Tetapi sesama pantai selatan, didaerah jawa Timur maupun jawa Barat banyak dimanfaatkan oleh penduduk setempat sebagai nelayan. Masalahnya juga barangkali kekurangan modal, ya terserahlah faktanya begitu. Selain hal tersebut diatas, bagi yang hidup sebagai petani, masih banyak yang mengkhususkan diri sebagai petani padi, yang masih banyak terikat dengan tradisi. Seharusnya sudah berani mengambil terobosan. Tahun 70an, daerah Wingko pernah ada yang sukses menanam jeruk, tapi sampai ditingkat itu, untuk kelanjutannya, berhenti lagi. Beberapa warga ada yang mencoba beternak ayam, satu dua ada yang bertahan sampai 20 tahun, dan sekarang sudah berhenti. Salah satu kendala yang dialami adalah pemasaran. Waktu kerja rata2 kebanyak warga petani masih rendah. Kalau musim sawah rata2 orang bekerja pagi jam 7 s/d jam 9 dan sore jam 2 s/d 5, berarti sehari 5 jam kerja. Sedangkan musim sawah dalam satu tahun paling hanya 4 bulan, 8 bulan lain merupakan waktu tunggu antara menunggu panen dan menunggu datangnya hujan. Kalau hasilnya dirasa masih rendah adalah wajar karena jam kerjanya rendah. Sebagai contoh, didaerah Purwokerto, kalau lagi kerja disawah jam 11 baru pulang, kadang2 jam 1 masih ada yang disawah, ini bisa dihitung berapa jam sehari. Untuk memajukan petani perlu ada penyuluhan bagaimana supaya petani berani mencoba berbagai jenis tanaman yang mungkin cocok ditanam didaerah purworejo selatan khususnya, yang sebagaian besar petani sawah basah. Para tokoh perlu diajak bicara, supaya idenya dapat dicerna oleh para warga petani. Mudah2 an ada yang memperhatikan.

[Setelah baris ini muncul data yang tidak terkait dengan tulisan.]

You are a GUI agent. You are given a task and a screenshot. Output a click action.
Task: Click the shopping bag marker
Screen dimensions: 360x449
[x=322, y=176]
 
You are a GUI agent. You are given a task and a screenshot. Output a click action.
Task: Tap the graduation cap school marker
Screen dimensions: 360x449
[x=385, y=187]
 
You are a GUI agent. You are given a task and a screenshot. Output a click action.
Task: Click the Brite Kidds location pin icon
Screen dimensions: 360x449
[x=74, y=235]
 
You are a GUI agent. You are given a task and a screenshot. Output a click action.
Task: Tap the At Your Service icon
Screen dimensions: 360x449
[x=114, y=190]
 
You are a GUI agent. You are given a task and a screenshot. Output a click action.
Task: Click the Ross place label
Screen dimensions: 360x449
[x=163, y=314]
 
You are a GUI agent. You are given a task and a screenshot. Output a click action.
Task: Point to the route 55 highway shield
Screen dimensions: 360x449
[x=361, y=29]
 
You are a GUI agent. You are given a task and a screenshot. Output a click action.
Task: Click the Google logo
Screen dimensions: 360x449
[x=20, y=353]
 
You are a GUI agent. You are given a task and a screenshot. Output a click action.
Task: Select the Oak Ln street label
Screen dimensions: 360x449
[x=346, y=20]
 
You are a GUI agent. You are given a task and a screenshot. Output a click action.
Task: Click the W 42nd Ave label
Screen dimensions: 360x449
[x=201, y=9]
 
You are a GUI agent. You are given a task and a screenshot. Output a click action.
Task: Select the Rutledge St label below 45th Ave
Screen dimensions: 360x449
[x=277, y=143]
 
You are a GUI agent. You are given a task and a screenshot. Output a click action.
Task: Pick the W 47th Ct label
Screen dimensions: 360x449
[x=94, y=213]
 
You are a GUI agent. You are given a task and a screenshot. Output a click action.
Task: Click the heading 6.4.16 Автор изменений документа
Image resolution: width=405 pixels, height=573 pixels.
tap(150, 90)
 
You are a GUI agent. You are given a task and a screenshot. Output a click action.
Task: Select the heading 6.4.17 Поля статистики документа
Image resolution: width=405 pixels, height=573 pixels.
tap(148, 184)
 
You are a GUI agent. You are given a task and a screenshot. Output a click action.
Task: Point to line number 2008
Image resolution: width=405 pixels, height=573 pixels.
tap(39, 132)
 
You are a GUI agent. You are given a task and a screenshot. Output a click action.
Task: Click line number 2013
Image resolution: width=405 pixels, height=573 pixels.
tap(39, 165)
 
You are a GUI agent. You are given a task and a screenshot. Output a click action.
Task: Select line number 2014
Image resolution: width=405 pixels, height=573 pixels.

Category: potensi,usulan, Tags: | posted by:massito


4 Responses to “Mencari Celah mengembangkan potensi.”

  1. Cara paling mudah dan dihalalkan untuk hal ini adalah MENCONTEK !! , ya.., mencontek daerah dengan demografi dan topografi yang sama tapi lebih maju, bagaimana cara mereka bisa maju.

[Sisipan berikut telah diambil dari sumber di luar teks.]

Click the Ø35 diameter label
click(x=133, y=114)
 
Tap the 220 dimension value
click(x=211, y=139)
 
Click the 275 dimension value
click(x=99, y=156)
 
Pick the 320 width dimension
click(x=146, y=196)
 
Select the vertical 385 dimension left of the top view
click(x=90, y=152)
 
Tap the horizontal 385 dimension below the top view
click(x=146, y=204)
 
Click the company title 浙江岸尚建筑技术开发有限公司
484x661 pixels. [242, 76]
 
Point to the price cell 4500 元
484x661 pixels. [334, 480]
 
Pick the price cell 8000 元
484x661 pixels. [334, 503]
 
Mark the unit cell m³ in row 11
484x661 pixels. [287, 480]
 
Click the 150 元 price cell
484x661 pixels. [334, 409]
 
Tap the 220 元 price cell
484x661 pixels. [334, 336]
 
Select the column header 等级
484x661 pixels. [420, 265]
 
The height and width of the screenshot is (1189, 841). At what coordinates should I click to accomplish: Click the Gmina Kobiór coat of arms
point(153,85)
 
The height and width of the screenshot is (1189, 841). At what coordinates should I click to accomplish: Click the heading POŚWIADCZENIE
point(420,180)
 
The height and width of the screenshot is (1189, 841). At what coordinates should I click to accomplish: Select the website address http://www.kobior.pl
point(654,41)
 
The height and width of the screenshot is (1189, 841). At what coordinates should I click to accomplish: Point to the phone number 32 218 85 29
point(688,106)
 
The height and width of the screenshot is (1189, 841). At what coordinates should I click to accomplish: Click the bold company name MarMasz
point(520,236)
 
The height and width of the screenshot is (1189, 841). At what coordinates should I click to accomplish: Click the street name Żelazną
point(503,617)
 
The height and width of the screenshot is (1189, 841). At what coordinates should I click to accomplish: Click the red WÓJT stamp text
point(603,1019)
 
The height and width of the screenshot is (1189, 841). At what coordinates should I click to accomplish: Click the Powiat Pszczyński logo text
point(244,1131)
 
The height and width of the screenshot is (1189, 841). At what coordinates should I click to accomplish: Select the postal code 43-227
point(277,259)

    Selama ini masih jarang terlihat ada rombongan warga desa yang studi banding ke wilayah lain yang daerahnya jauh lebih maju. bila rombongan terlalu besar biayanya, cukuplah perwakilan yang BISA menceritakan dengan detil dan bisa memotivasi warga desa.

    semua berawal dari desa, bila ada desa yang sudah maju maka tetangga tetangga desa nya bisa mengikuti.memang berat menjadi pemula, tapi semua bergantung pada semangat kita untuk berubah

  2. Adi degreen says:

    Saya melihat dikampung saya banyak lahan / tepi jalan di sawah nganggur. Padahal bisa ditanami pohon pelindung / pohon buah. Saya juga melihat ketika selesai panen sawah kering dibiarkan saja, padahal bisa ditanami palawija seperti, timun, jagung, semangka, cabe dll. Lalu banyak perantau yang belum dimanfaatkan partisipasinya ( donatur ) . Padahal jumlah perantau di Jabodetabek DLL sangat banyak. Sayang banyak potensi yang belum dimaksimalkan.

  3. memang ada perbedaan karakter mendasar antara petani padi dan petani hortikultura mas, petani padi hanya di sawah saat masa pengolahan tanah, sampe masa tanam selesai, setelah itu padi bisa dibiarkan sampai panen, jadi ada masa menganggur saat menunggu masa panen, sebagian petani beralih menjadi pedagang musiman atau buruh musiman di kota pada masa menganggur ini

    untuk petani hortikultura, mereka harus selalu ke sawah TIAP HARI sampai panen, karena kalo digantikan tenaga buruh biaya nya sangat mahal, harus lebih perhatian pada tanamannya karena lebih rawan serangan hama, modal lebih tinggi sehingga menggadai sertifikat ke bank untuk modal adalah kebiasaan, dan siap menanggung berbagai resiko seperti gagal panen maupun anjloknya harga hortikultura yang memang fluktuatif

    untuk lahan kering memang sebenarnya bisa dikerjakan, untuk penanaman pohon keras butuh waktu tahunan untuk memetik hasil, jadi harus sabar

    Potensi yang masih terbuka adalah tenaga yang menganggur saat menunggu masa panen, bila ada yang bisa dikerjakan, itu bisa menambah keterampilan, dan bila sudah saatnya bisa diarahkan menjadi produksi yang siap dipasarkan

  4. pursito says:

    Terima kasih Mas Indra dan Mas Adi telah memberi masukkan bagi siapa saja yang membaca tulisan ini, memang tidak mudah merubah kebiasaan yang sudah turun menurun, seperti yang ditulis mas Indra perlu adanya studi banding ke daerah lain, saya setuju.
    Selain itu perlu juga ada niatan untuk berubah dari masyarakat desa, ada sudah ada kemauan pasti ada jalan.

Komentar dengan Facebook

Leave a Comment

 

Related Post

Wisata Purworejo, Curug Silangit Curug 3 Tingkat

18 - Apr - 2009 | budiqof | 20 Comments »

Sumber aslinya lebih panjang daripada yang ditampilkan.